Is it possible to use a private DNS in Kubernetes? For example, an application needs to connect to an external DB by its hostname. The DNS entry, which resolves the IP, is deposited in a private DNS.
My AKS (Azure Kubernetes Service) is running on version 1.17 which already uses the new coreDNS.
My first try was to use that private DNS like on VM by configuring the /etc/resolve.conf file of the pods:
dnsPolicy: "None"
dnsConfig:
nameservers:
- 10.76.xxx.xxx
- 10.76.xxx.xxx
searches:
- az-q.example.com
options:
- name: ndots
value: "2"
Then I tried to use configmap to adjust the coreDNS:
apiVersion: v1
kind: ConfigMap
metadata:
name: kube-dns
namespace: kube-system
data:
upstreamNameservers: |
["10.76.xxx.xxx", "10.76.xxx.xxx"]
But my pod is every time running in an error on deployment:
$ sudo kubectl logs app-homepage-backend-xxxxx -n ingress-nginx
events.js:174
throw er; // Unhandled 'error' event
^
Error: getaddrinfo ENOTFOUND az-q.example.com az-q.example.com:636
at GetAddrInfoReqWrap.onlookup [as oncomplete] (dns.js:56:26)
What am I missing?
In order to achieve what you need, I'd go with dnsPolicy: ClusterFirst
definition in the pod manifests and then a definition of a stub zone (private DNS zone) in your cluster DNS subsystem.
For identifying the Cluster DNS stack, typically check the pods running in the kube-system
namespace.
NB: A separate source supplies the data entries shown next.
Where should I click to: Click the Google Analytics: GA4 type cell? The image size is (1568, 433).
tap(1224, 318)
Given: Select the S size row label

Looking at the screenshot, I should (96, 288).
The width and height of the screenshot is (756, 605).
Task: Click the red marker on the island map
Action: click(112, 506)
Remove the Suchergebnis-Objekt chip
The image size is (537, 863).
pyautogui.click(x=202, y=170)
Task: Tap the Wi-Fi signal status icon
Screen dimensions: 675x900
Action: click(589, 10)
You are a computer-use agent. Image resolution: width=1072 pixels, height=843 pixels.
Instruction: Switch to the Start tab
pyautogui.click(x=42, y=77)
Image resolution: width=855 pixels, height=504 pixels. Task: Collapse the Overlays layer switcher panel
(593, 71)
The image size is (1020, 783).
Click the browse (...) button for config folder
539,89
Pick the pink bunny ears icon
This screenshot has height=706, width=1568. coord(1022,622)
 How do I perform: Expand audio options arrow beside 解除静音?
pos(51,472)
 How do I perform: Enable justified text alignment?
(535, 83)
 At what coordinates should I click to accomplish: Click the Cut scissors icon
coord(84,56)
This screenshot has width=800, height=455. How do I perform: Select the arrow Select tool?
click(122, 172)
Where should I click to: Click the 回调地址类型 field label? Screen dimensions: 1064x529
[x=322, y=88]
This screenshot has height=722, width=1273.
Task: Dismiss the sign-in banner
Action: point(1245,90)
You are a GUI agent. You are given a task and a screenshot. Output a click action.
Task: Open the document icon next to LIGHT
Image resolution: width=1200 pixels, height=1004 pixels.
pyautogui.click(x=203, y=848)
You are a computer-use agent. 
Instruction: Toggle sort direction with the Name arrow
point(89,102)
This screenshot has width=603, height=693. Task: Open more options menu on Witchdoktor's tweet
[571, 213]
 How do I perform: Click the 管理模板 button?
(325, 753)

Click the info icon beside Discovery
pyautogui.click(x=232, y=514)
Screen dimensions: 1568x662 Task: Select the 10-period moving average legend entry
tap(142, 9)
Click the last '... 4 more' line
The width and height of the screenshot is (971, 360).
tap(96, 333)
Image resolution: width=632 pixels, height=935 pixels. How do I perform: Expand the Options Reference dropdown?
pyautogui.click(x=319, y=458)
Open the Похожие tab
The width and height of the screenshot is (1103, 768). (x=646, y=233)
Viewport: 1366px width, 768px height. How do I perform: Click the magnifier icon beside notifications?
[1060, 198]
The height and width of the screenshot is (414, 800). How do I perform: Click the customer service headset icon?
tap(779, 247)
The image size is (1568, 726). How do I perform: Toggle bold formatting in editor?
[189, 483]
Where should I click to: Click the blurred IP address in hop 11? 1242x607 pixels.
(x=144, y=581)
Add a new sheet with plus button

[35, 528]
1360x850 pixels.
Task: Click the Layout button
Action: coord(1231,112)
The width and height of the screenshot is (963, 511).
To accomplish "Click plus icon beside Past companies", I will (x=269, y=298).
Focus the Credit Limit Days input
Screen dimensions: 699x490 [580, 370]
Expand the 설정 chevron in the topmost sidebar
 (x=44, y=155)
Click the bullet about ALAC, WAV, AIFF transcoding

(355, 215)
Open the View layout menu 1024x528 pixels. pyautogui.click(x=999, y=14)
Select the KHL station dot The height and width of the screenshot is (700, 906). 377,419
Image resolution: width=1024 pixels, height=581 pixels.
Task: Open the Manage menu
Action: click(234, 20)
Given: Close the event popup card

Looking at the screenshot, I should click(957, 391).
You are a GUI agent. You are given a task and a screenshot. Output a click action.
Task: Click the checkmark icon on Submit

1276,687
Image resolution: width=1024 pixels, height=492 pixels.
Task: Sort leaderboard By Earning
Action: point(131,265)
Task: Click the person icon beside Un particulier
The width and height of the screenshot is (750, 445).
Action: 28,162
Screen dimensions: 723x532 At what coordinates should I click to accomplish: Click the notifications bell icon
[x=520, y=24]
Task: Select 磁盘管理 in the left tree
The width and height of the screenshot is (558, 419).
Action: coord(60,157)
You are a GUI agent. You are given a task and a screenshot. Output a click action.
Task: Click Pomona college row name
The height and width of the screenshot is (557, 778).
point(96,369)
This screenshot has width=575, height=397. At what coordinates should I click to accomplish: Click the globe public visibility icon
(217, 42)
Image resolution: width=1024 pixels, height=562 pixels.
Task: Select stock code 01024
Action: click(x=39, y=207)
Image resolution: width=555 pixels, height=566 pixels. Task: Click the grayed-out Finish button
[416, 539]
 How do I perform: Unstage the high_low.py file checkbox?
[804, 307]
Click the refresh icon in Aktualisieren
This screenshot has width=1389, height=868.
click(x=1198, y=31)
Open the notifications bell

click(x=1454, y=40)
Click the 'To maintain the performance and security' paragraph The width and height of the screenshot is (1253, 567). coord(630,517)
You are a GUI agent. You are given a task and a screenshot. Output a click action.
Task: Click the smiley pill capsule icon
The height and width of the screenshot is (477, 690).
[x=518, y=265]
Most likely you'll find one of these two: CoreDNS or Kube-DNS.
In case your cluster DNS runs on CoreDNS, then look for this kind of a modification in your coredns
configmap.
If you run on the older Kube-DNS system, then look for this modification in kube-dns
configmap.
It's important to say that if you would like to apply this modification to pods running in the host network mode (many pods from kube-system
namespace), you need to modify their manifests with dnsPolicy: ClusterFirstWithHostNet
stanza.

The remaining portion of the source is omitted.